- Rosburg, Washington Location within Washington (state)
- Coordinates: 46°18′14″N 123°37′22″W﻿ / ﻿46.30389°N 123.62278°W
- Country: United States
- State: Washington
- County: Wahkiakum
- Elevation: 341 ft (104 m)

Population (2020)
- • Total: 340
- Time zone: UTC-8 (Pacific (PST))
- • Summer (DST): UTC-7 (PDT)
- ZIP code: 98643
- Area code: 360
- GNIS feature ID: 2585031

= Rosburg, Washington =

Rosburg is a Census-designated place (CDP) in Wahkiakum County, Washington, United States. Rosburg is located on the Grays River near Washington State Route 4, 15 mi northwest of Cathlamet. Rosburg has a post office with ZIP code 98643. The CDP includes the communities of Eden and Oneida. As of the 2020 census, Rosburg had a population of 340.

Christian Rosburg, the town's first postmaster, named Rosburg for himself.
==Demographics==

Rosburg first appeared as a census designated place in the 2010 U.S. census.

Historical population
| Census | Pop. | Note | %± |
| 2010 | 317 |  | — |
| 2020 | 340 |  | 7.3% |
U.S. Decennial Census 2000 2010

===Racial and ethnic composition===

Rosburg CDP, Washington – Racial and ethnic composition Note: the US Census treats Hispanic/Latino as an ethnic category. This table excludes Latinos from the racial categories and assigns them to a separate category. Hispanics/Latinos may be of any race.
| Race / Ethnicity (NH = Non-Hispanic) | Pop 2010 | Pop 2020 | % 2010 | % 2020 |
|---|---|---|---|---|
| White alone (NH) | 298 | 294 | 94.01% | 86.47% |
| Black or African American alone (NH) | 0 | 3 | 0.00% | 0.88% |
| Native American or Alaska Native alone (NH) | 3 | 5 | 0.95% | 1.47% |
| Asian alone (NH) | 5 | 6 | 1.58% | 1.76% |
| Native Hawaiian or Pacific Islander alone (NH) | 0 | 0 | 0.00% | 0.00% |
| Other race alone (NH) | 0 | 0 | 0.00% | 0.00% |
| Mixed race or Multiracial (NH) | 3 | 18 | 0.95% | 5.29% |
| Hispanic or Latino (any race) | 8 | 14 | 2.52% | 4.12% |
| Total | 317 | 340 | 100.00% | 100.00% |

===2020 census===
As of the 2020 census, there were 340 people, 184 housing units, and 132 families in Rosburg.

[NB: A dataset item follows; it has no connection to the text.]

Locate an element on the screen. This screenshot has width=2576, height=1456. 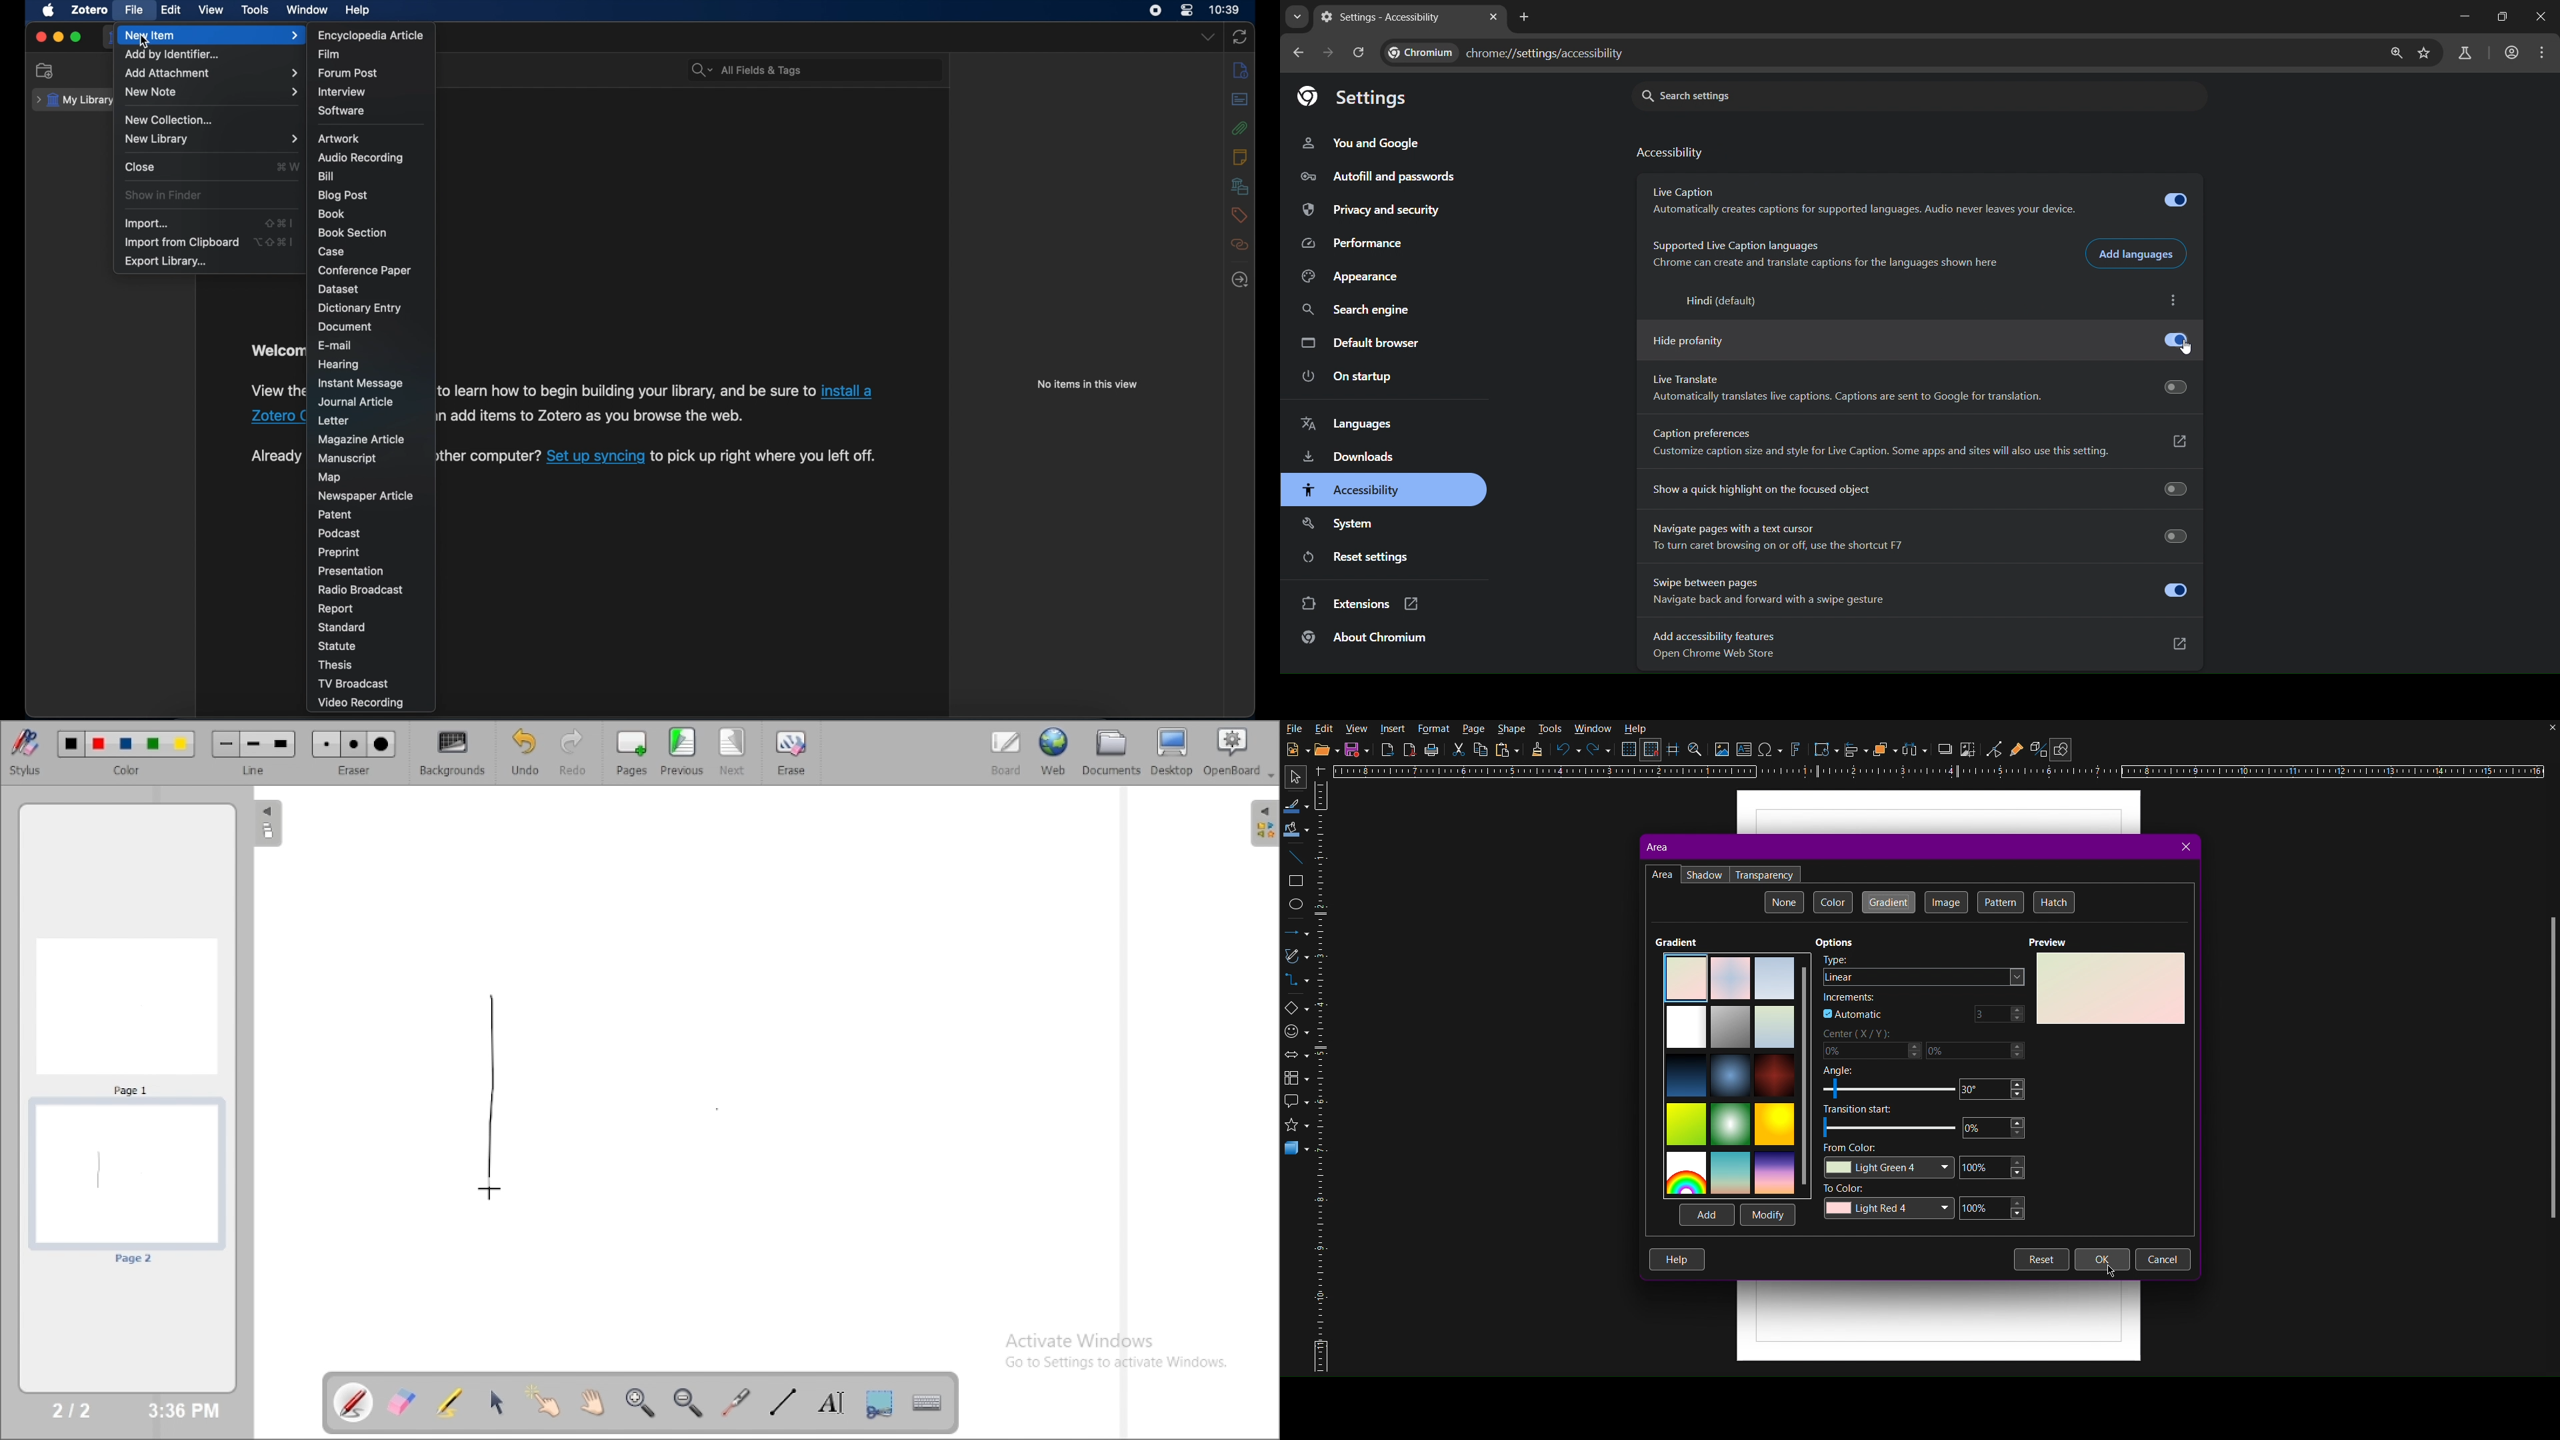
so you can add items to Zotero as you browse the web is located at coordinates (593, 415).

Rosburg had 298 White people, 3 African Americans, 5 Native Americans, 6 Asians, 8 people who were from some other race, and 20 people from two or more races. 14 people were Hispanic or Latino.

The ancestry of Rosburg was 15.5% English, 14.2% Italian, 13.1% German, 10% Irish, 6.6% Sub-Saharan African, 1.6% French, 1.3% Scottish, and 0.8% Norwegian.

The median age in Rosburg was 34.8 years old. 15% of the population were older than 65, with 12.3% 65 to 74, 2.6% 75 to 84, and 0.0% older than 85.

The median income was $87,500 in Rosburg. 7.9% of the population were in poverty, with 7.4% of people 18 to 64 years being in poverty, and 29.8% of people 65 or older being in poverty.